Front to Back and Inside Out : Bargeboards
Turning vanes, the vertical plates which are usually curved, mounted on either side of the chassis between the front wheels and side-pod intake first appeared on cars in the early 1990's. In the late 1990's and early 2000's they began to appear more complex, often more than one element on the car, and were put in more places such as under the nose cone and at the edges of the side-pods. The 2009 regulation change made the turning vanes simpler and restricted their positioning, further implemented by the 2019 effort to make overtaking easier which required them to be lowered.
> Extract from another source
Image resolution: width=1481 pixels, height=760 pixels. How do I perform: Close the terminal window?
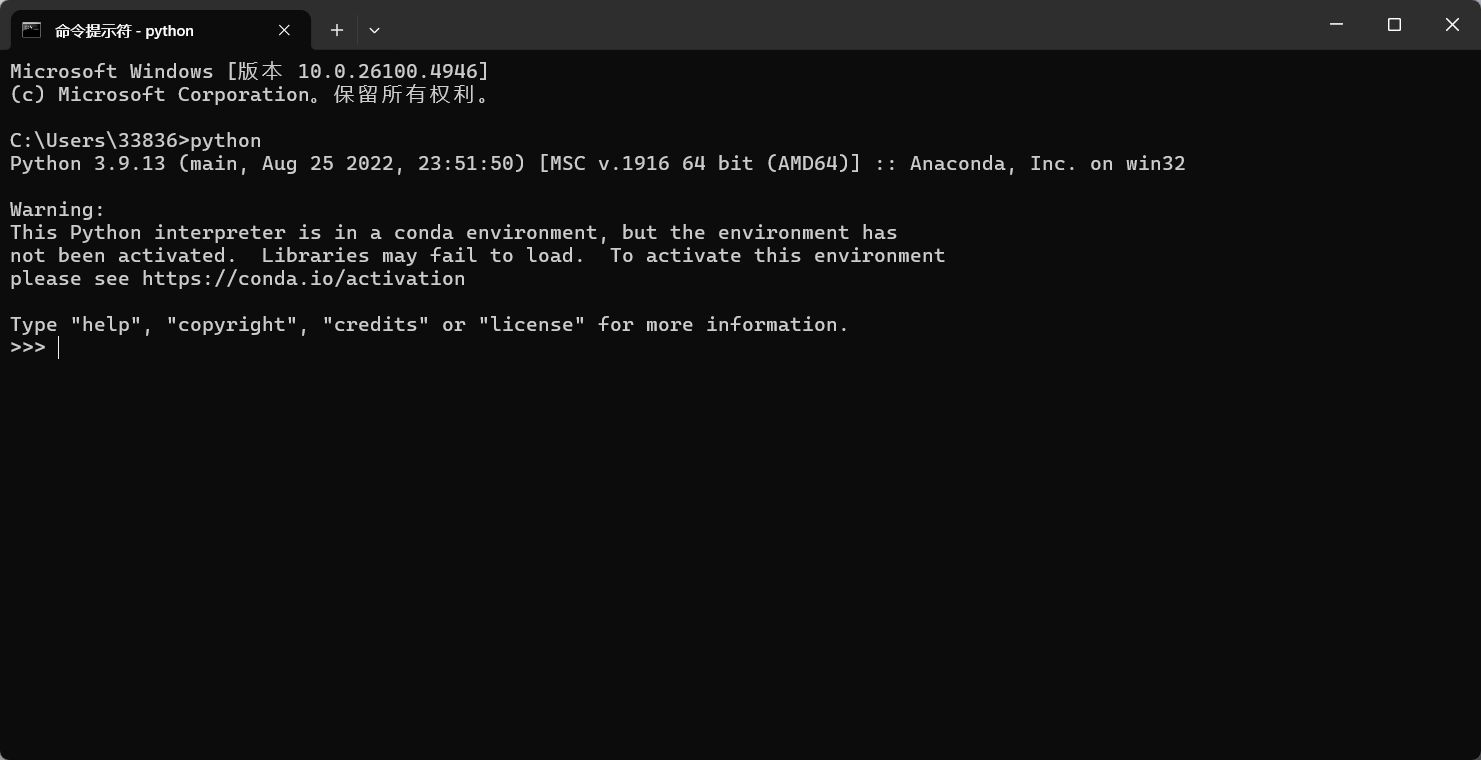1452,24
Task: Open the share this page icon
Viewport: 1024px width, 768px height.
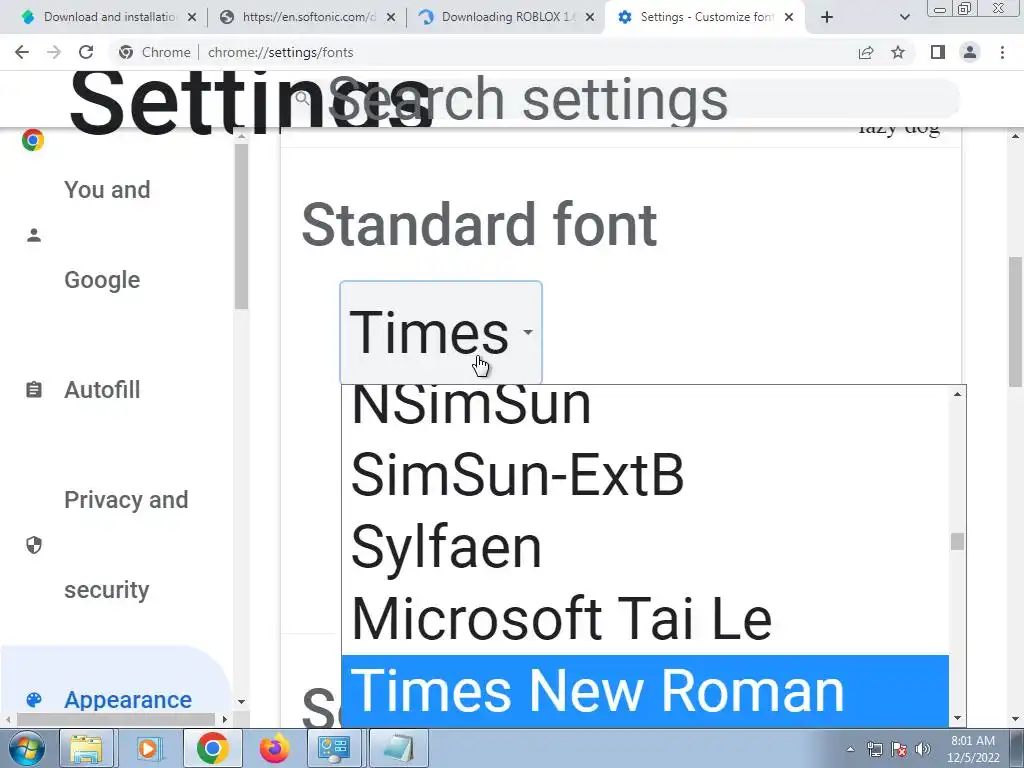Action: pyautogui.click(x=866, y=53)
Turning vanes, are called so because they turn airflow around the car to reduce drag from the exposed side-pods. They have many functions, but the primary one is to control the turbulent wake from the front wheels and to grab some air from the front wing and the under chassis area. This turns the airflow to the side-pod, which aids cooling, floor and diffuser (which are good for downforce).
Multiple elements are now common
The aerofoils help direct airflow either around the car, which means most of the air sticks to the sidepods until the diffuser due to the Coanda Effect (which states fluids generally will stay on surfaces) and increase downforce, under the car to again flow to the diffuser (usually further back as it's nearer to the diffuser, too early and there's lift which reduces downforce), or rarely on top of the car to increase pressure and have the air push down onto it.
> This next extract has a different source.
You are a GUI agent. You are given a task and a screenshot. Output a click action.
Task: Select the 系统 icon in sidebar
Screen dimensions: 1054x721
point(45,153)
Each design is specific to the car as each vehicle has it's own airflow pattern; only some turning vanes and winglets will help increase downforce, otherwise it's out of sync and is just a drag-contraption.
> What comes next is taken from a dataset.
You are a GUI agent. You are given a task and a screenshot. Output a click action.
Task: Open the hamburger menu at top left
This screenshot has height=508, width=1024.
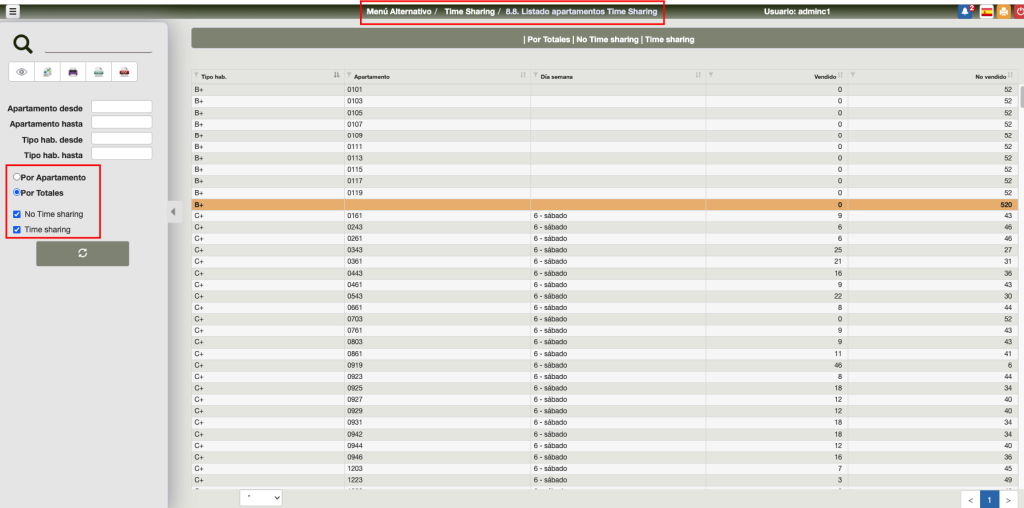13,11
Directing airflow also helps cool the internal units, as more air intake means more oxygen. Oxygen boosts turbocharging and the higher the concentration the cooler the air, allowing the engine to work better. On some tracks the bargeboard can be modified to favour downforce, potentially cooler circuits, while tracks like Mexico which have less oxygen in the air and are hotter need more cooling. In this case the parts can be directed more towards the side pod intake, instead of under/over the car.
But... There are negatives
Despite all the apparent benefits that bargeboards bring, they cause a big percentage of the overall turbulent wake produced by cars. The many vortices and elements massively disrupt airflow by supplying it to the diffuser or rear wing which in effect throws up the air, meaning there's less of it for the car behind. Aerodynamics rely on, well, air to work so if there's less of it then the result is poor downforce. This is on top of what's already created by the front/rear wing and other devices.
This is why the 2021 regulations are getting rid of them to rely almost completely on what I call 'green aerodynamics' with the ground effect coming back. This is also why the times are expected to take a fall, as bargeboards contribute to so much performance.